SQL Server Using TableDiff on large tables

1.1k views Asked by At

We have a process which uses uses SQL Server's amazing tableDiff via:

Microsoft SQL Server\100\COM\Tablediff.exe

It's SQL Server 2008 R2. It connects from one instance to another identical instance. It works very well!

I have a situation where a table which now has 10767594 records is taking 2.5 hours to complete, it only has one table in the job. How can I improve this?

The process is triggered by a Windows Scheduled Task, this calls a .bat file, the .bat file contains the recommended code which has no issue. We have a couple of these in place and have had for some time. It's just the one job that deals with the big table from instance to instance that is taking too long.

I have realised that the source table does have an index but the destination table does not. I will put an index on this table, what else can I do?

Does table diff run better with indexes?

Is there a ways to use table diff more effectively?

E.g. if I capture the lastProcessedID can I run tableDiff next time for all records where id > lastProcessedID?
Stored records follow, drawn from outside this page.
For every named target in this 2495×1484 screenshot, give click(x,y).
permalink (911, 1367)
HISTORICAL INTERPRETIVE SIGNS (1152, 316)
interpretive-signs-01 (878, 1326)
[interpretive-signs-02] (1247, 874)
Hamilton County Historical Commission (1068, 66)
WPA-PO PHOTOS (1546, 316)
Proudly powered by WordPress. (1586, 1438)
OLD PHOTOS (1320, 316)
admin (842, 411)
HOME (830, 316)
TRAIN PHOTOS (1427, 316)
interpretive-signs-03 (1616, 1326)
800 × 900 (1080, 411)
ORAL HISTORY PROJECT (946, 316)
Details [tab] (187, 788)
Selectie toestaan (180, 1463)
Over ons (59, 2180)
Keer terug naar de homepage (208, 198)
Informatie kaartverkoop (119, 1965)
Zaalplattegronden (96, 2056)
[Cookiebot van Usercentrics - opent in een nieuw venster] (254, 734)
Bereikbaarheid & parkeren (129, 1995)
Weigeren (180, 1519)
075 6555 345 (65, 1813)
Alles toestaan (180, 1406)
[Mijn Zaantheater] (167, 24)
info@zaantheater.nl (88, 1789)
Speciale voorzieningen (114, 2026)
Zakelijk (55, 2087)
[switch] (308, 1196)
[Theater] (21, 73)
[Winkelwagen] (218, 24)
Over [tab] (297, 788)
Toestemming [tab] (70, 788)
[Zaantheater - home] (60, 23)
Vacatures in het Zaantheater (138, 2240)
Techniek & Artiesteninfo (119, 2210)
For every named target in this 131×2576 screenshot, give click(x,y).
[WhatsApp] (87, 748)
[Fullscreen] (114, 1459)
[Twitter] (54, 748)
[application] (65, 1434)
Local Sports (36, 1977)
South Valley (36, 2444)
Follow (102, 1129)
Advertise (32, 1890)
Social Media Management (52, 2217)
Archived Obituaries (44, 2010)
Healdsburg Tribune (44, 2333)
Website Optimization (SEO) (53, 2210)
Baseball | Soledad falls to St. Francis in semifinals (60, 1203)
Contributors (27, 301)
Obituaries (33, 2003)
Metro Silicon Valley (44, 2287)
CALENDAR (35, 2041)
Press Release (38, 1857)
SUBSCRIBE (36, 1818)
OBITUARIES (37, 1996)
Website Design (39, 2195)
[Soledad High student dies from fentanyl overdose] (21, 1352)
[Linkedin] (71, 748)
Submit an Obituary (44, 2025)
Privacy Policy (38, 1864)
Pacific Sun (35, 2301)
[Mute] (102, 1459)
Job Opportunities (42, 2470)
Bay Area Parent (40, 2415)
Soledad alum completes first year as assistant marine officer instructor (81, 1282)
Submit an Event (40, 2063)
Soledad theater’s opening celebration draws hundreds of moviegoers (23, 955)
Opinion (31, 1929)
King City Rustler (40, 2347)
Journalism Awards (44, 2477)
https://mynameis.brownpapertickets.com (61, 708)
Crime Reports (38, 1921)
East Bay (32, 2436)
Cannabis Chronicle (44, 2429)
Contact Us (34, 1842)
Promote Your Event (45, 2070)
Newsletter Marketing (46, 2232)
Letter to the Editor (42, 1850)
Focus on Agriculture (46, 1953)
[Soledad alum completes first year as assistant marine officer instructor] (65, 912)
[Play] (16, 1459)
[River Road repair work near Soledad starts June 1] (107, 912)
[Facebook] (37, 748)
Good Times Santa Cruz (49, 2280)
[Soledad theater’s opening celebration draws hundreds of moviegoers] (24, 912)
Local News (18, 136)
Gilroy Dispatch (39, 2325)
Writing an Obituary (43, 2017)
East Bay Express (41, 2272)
Any advice would be great. Thank you in advance

EDITED:

MY SOLUTION - This was a very very big surprise. As I mentioned above, the 10 million+ record table which was identical on the source and destination except for 2 indexes (on the source). After waiting for out of hours since this is an internal production server I applied the indexes to the source. Now I run the tableDiff job which has not been changed at all and it completes in under 2 minutes. 2.5 hours to 2 mins!

I have accepted the answer below because it very very helpful. I did go down the Merge Replication path however after setting up replication and publishing I found out that the production instance was not able to be a subscriber due to the replication not be ticked on install. As Jason says its a reasonable amount of research, learning and setting up. Since I am not a DBA and had not looked at this before it was a worth while experience.

1

There are 1 answers

4
Jason W On BEST ANSWER

The performance issue is because the remote queries pull every record from each place to do the comparison to generate the output. Indexes can help slightly to make the pull a little faster from each location, but it's not likely to be significant.

An incremental approach is definitely better. I don't believe tablediff directly supports comparing 2 queries. If it did, you could do something like EXCEPT or INTERSECT to do the comparisons. If you're trying to keep these databases in sync, why not consider other solutions, like log shipping, mirroring, SSIS, replication, clustering, etc.